## Task objective:
Skip the pictures and write out, word for word, the lines below from the one with "Advance to next slide with right arrow" through the one with "Task: Select the backup history clock icon", inclusive.

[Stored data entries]
--- --- ---
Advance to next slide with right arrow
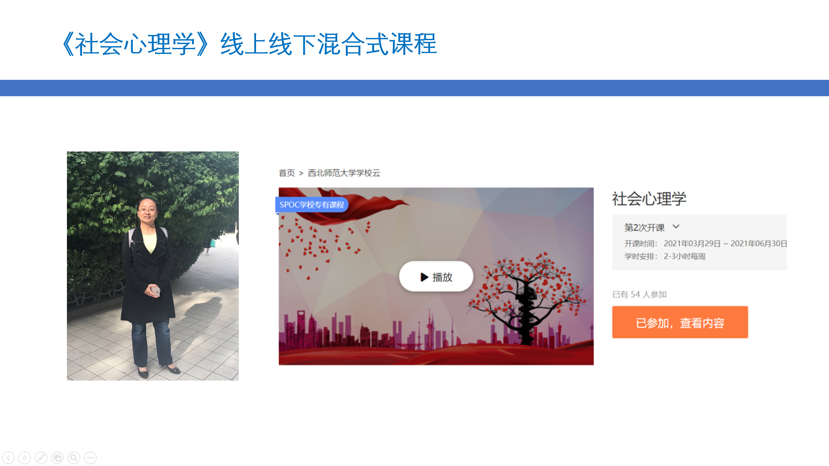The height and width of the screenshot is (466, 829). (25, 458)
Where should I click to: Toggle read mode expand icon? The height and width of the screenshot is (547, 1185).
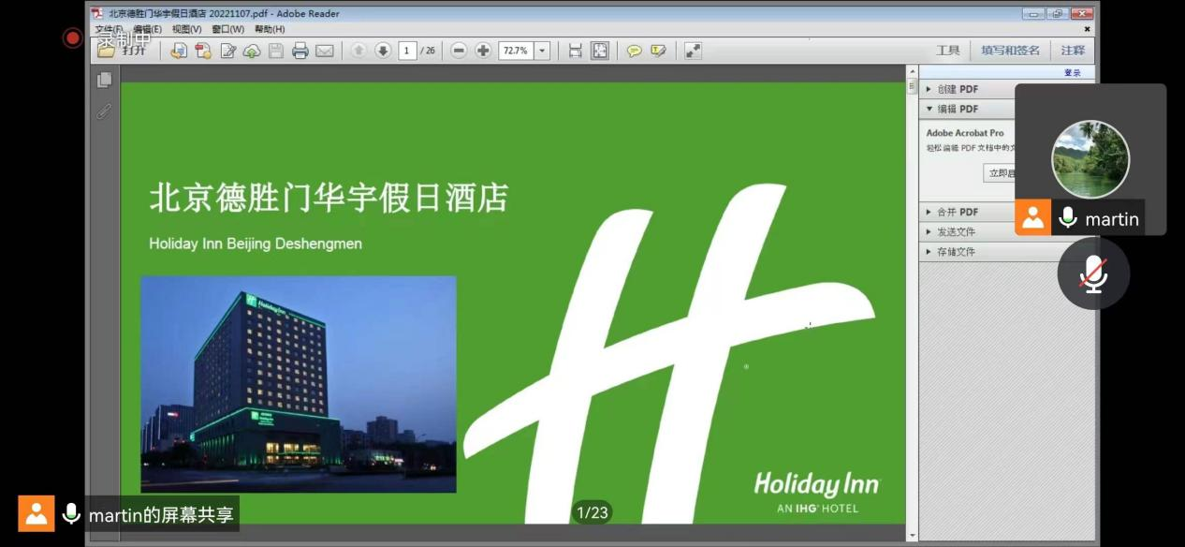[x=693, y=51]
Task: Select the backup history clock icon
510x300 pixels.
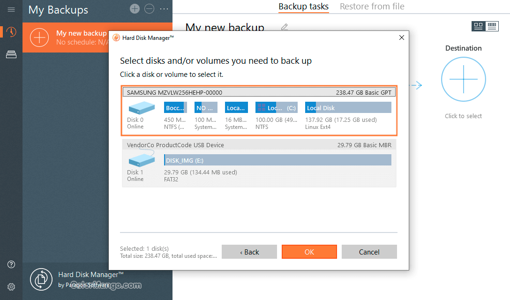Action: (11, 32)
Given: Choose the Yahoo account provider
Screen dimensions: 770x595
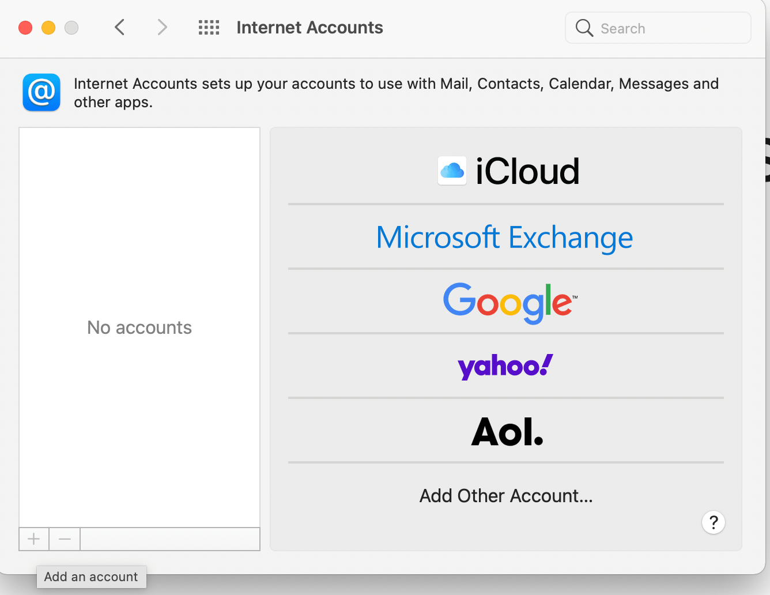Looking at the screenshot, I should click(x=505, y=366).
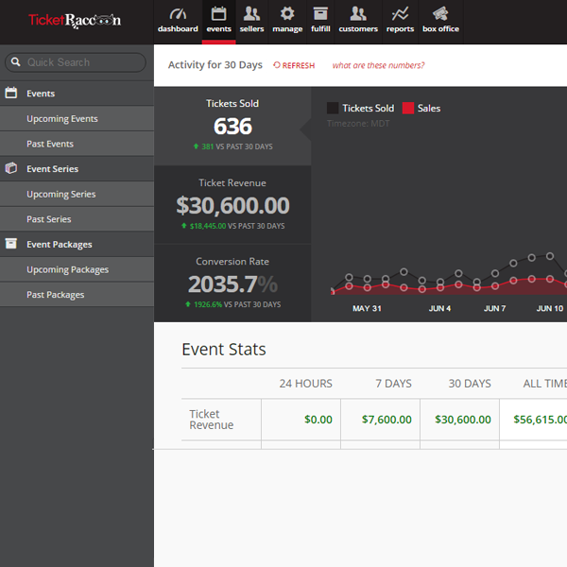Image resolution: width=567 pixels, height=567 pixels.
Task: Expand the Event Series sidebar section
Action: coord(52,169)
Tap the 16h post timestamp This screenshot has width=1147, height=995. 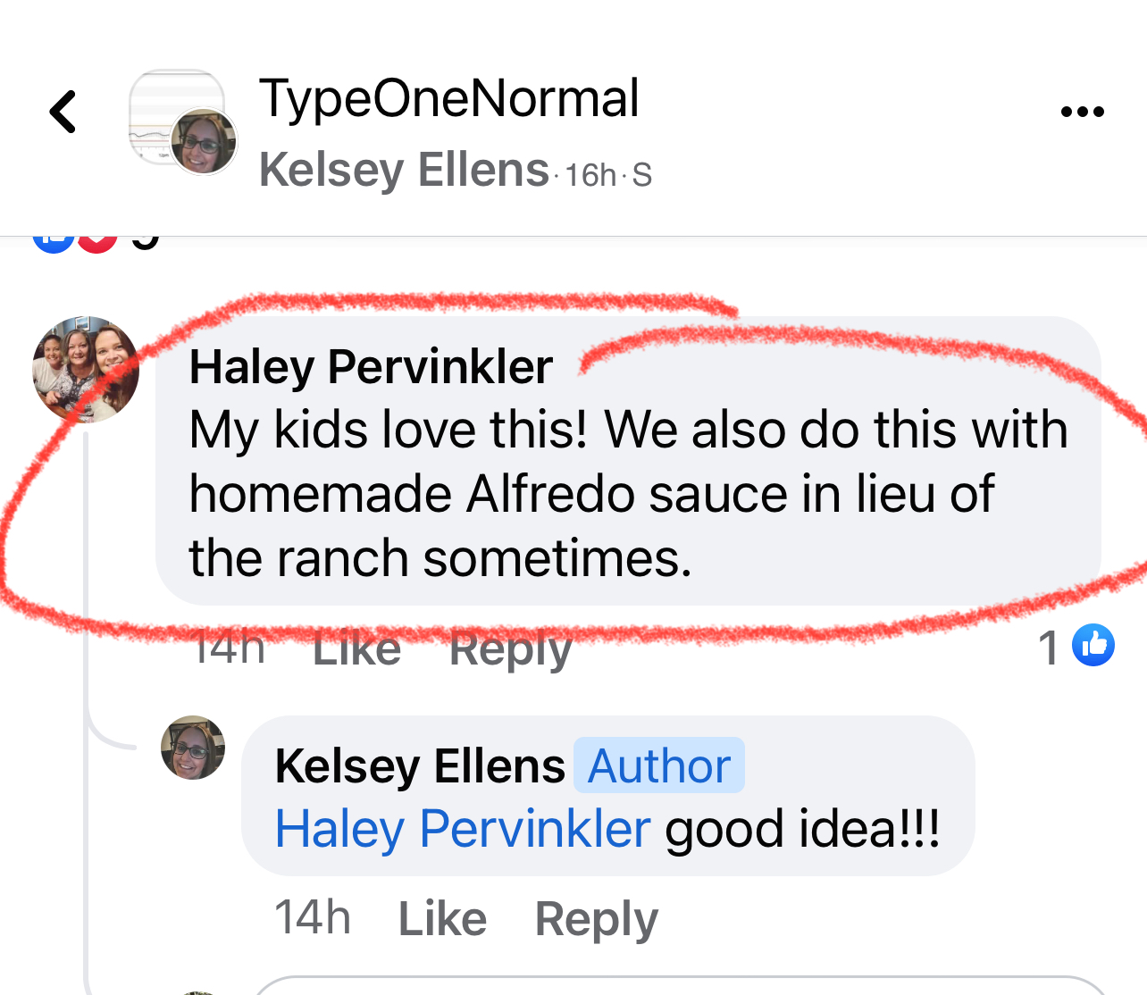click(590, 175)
--- --- ---
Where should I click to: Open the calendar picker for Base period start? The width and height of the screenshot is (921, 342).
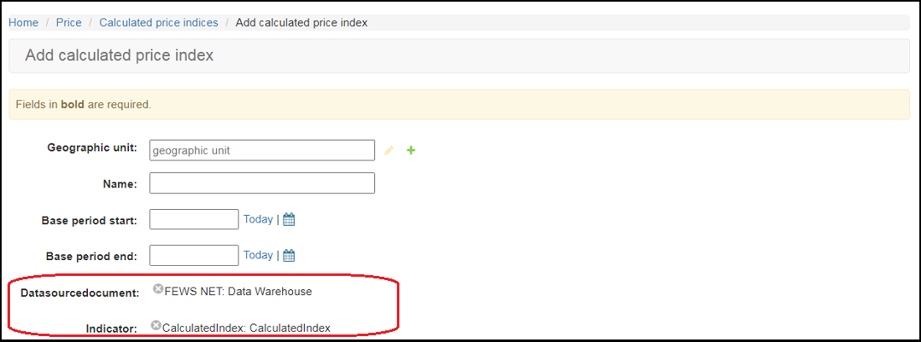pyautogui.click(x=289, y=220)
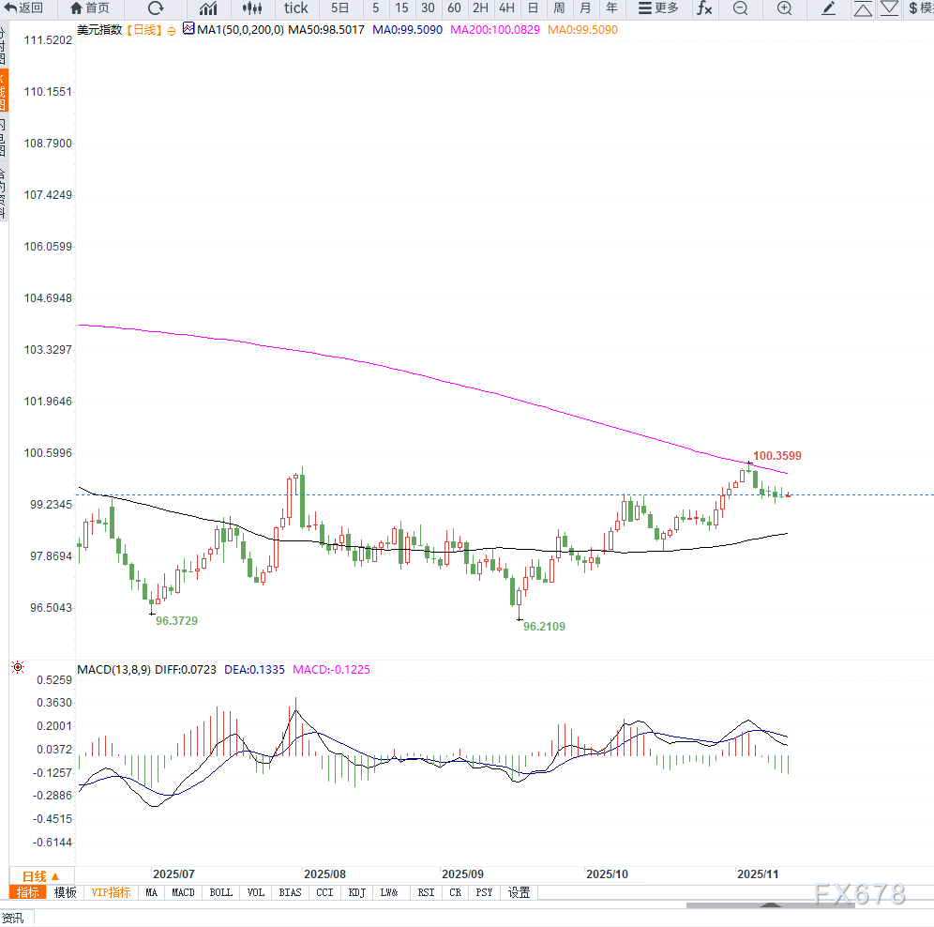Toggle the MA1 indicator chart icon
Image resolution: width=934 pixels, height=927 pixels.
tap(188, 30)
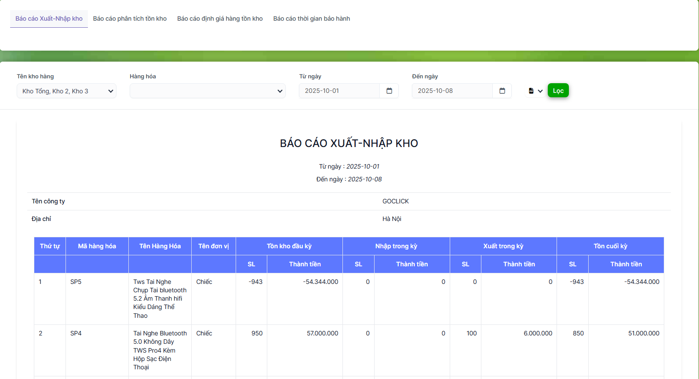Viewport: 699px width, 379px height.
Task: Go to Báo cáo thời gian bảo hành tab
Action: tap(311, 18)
--- --- ---
## Response below:
Advance to next slide with right arrow
The height and width of the screenshot is (466, 829). (25, 458)
Where should I click to: Toggle read mode expand icon? The height and width of the screenshot is (547, 1185).
[x=693, y=51]
Task: Select the backup history clock icon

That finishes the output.